::: GIVEN RECORDS :::
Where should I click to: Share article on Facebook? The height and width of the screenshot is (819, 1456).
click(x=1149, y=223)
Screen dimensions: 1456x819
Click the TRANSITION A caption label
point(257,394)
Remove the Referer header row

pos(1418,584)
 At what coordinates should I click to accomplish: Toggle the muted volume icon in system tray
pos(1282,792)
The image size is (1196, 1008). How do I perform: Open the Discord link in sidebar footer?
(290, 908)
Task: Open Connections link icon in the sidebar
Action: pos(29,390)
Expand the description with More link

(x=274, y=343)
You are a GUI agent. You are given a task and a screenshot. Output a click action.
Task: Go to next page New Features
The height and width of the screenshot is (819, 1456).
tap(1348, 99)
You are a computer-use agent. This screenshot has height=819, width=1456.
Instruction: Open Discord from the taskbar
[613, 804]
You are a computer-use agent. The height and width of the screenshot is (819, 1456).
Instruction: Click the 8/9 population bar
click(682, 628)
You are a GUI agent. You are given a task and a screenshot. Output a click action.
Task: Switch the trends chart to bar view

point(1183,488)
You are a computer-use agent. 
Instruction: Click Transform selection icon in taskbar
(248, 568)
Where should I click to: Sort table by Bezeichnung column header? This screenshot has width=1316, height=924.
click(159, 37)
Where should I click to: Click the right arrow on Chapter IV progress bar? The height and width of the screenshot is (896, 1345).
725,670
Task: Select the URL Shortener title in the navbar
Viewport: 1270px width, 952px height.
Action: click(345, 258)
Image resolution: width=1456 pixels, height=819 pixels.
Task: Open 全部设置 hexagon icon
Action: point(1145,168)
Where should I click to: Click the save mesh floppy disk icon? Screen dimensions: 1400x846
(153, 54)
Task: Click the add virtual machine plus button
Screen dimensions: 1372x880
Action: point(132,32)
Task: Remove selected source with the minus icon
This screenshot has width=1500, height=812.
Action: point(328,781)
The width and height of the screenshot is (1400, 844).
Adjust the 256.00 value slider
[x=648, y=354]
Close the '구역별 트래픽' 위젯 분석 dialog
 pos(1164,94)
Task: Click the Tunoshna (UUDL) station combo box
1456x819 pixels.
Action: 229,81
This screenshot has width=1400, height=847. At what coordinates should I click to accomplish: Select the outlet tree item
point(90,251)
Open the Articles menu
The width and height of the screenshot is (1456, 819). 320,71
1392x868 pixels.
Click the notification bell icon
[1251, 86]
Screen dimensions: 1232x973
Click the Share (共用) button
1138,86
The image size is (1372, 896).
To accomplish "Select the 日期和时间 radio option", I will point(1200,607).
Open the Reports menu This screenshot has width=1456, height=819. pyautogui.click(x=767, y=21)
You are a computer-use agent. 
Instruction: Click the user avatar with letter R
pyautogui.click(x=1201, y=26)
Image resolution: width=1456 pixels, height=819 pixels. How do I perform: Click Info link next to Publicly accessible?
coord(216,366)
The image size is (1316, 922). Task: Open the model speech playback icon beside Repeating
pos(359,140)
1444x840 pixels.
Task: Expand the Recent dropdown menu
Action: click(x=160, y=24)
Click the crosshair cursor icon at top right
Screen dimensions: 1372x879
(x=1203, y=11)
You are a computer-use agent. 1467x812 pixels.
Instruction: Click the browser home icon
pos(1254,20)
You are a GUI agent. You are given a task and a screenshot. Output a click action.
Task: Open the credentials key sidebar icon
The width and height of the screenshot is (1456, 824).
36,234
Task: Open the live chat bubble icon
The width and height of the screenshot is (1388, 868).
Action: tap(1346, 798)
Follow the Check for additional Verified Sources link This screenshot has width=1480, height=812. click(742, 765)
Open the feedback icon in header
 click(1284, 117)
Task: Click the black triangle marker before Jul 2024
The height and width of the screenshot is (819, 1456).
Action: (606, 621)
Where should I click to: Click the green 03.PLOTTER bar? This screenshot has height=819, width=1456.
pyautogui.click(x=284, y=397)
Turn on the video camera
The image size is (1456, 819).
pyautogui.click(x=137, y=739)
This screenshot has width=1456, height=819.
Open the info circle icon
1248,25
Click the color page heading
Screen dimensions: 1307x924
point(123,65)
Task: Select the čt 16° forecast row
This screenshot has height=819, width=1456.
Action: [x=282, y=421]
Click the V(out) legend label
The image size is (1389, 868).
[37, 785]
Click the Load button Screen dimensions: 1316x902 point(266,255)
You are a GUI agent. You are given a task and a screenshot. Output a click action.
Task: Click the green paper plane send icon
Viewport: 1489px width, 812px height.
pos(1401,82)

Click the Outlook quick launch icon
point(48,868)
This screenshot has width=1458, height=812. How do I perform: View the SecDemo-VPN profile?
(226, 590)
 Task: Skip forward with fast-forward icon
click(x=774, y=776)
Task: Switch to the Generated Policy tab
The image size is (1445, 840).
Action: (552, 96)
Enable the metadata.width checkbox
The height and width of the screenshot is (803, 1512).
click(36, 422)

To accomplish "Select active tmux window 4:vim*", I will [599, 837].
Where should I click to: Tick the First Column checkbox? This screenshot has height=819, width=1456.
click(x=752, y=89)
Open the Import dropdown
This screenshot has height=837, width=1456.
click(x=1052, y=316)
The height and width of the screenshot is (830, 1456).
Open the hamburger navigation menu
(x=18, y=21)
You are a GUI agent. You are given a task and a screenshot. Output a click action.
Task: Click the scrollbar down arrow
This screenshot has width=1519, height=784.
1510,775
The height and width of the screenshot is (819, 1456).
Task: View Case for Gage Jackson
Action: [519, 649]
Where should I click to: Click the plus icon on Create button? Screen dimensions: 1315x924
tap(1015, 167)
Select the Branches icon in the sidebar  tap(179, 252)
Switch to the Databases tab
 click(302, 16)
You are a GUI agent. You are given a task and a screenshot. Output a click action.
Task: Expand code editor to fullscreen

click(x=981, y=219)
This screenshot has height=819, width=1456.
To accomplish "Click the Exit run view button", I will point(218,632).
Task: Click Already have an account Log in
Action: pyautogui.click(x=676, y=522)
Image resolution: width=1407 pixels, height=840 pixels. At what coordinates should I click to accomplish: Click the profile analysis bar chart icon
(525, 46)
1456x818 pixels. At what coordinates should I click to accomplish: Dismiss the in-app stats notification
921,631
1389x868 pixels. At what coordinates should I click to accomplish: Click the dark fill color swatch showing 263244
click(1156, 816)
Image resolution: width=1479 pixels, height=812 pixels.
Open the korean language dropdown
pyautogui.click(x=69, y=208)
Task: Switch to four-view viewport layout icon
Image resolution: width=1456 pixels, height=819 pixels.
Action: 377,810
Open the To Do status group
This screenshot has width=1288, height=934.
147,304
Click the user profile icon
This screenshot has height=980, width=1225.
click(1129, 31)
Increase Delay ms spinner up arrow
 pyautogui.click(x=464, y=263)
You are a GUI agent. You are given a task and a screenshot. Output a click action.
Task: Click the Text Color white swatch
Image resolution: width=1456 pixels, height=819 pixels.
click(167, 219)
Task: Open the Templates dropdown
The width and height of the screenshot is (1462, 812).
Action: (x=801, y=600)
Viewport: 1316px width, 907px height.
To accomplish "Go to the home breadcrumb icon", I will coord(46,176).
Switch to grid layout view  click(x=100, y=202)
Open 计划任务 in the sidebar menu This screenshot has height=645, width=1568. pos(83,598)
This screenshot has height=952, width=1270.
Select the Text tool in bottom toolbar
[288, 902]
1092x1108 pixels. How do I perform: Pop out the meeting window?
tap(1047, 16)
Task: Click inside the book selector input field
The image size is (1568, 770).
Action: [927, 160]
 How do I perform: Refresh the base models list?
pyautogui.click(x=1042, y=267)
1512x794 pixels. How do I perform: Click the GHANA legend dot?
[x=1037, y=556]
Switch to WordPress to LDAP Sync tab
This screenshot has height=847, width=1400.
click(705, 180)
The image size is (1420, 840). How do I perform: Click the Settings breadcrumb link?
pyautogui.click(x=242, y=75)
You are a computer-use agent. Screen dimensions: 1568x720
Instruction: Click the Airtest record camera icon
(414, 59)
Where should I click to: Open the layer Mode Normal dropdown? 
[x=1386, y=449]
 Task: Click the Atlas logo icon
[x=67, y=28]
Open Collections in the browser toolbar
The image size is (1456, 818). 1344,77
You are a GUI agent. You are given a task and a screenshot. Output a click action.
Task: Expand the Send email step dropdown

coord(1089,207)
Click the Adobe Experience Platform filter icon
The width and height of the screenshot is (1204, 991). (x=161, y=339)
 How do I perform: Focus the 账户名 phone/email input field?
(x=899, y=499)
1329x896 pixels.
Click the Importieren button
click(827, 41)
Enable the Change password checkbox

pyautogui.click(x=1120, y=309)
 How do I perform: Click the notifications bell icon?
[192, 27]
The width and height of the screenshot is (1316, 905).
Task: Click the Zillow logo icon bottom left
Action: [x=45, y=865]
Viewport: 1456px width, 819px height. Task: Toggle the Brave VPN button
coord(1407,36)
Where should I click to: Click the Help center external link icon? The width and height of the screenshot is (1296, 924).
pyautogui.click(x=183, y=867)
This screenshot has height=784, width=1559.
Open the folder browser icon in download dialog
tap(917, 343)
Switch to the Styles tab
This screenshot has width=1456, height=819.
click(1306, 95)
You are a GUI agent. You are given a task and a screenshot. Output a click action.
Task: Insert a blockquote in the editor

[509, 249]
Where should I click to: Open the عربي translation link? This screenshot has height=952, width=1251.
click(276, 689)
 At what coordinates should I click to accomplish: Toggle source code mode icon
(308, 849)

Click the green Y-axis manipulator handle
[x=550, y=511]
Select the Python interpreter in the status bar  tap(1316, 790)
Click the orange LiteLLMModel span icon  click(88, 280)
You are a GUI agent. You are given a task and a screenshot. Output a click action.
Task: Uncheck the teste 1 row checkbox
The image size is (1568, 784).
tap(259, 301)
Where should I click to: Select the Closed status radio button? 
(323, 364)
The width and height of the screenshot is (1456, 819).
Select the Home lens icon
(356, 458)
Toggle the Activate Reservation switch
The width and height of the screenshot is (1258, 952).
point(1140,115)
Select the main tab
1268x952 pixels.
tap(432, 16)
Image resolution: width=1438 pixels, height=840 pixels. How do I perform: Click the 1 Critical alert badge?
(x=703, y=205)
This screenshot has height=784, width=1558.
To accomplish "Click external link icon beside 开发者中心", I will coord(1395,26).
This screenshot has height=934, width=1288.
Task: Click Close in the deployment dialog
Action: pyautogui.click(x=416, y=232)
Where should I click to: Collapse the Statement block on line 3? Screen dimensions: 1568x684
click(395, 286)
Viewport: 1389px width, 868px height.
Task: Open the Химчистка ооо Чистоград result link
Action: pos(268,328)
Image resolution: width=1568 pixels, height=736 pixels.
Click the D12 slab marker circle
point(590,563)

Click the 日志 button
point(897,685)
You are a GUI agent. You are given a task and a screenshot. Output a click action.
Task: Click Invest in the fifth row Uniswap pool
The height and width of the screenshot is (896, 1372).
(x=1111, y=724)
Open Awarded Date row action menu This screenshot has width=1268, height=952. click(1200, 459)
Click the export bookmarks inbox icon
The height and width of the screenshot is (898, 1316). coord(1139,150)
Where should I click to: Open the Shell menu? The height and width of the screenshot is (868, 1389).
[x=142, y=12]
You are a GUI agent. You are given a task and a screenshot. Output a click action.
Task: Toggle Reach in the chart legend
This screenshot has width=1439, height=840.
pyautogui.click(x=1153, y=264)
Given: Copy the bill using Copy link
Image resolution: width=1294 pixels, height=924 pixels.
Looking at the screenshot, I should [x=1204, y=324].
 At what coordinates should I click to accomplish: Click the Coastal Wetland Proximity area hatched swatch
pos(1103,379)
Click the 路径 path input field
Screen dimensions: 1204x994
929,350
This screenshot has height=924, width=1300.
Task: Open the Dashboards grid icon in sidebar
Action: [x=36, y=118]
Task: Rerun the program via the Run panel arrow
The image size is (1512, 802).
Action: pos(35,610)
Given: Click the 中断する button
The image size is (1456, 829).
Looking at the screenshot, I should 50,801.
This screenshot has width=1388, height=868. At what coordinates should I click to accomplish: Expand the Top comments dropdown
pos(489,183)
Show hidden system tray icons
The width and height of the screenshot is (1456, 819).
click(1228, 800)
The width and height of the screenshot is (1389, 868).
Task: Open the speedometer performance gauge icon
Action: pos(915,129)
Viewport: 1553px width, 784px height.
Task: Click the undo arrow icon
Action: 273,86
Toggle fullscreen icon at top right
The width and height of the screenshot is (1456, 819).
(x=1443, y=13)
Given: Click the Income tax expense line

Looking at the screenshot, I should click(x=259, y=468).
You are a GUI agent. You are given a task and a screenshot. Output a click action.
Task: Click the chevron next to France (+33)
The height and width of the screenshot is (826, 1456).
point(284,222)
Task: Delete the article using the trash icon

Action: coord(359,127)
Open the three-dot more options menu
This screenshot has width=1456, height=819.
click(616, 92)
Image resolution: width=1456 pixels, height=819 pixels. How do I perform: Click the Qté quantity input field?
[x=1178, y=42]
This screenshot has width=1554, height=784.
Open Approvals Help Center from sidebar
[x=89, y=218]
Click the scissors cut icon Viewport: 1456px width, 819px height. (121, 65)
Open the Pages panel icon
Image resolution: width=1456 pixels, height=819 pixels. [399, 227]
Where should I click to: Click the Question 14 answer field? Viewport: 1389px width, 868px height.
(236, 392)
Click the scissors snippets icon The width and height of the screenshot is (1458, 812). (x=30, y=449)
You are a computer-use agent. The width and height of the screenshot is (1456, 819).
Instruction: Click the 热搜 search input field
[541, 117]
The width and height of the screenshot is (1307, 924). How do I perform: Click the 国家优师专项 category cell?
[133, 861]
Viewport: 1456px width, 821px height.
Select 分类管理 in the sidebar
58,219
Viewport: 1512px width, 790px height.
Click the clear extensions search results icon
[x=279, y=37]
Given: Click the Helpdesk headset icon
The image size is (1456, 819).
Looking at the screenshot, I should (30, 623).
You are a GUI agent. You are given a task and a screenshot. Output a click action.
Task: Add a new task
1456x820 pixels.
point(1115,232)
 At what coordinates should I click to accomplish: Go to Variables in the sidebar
:::
**THE PROBLEM**
Look above for the line with "Click the orange" and the line with "Toggle the Activate Reservation switch". Retype those two lines and every line between them exactly, adding nothing.

**ANSWER TO THE PROBLEM**
Click the orange LiteLLMModel span icon  click(88, 280)
You are a GUI agent. You are given a task and a screenshot. Output a click action.
Task: Uncheck the teste 1 row checkbox
The image size is (1568, 784).
tap(259, 301)
Where should I click to: Select the Closed status radio button? 
(323, 364)
The width and height of the screenshot is (1456, 819).
Select the Home lens icon
(356, 458)
Toggle the Activate Reservation switch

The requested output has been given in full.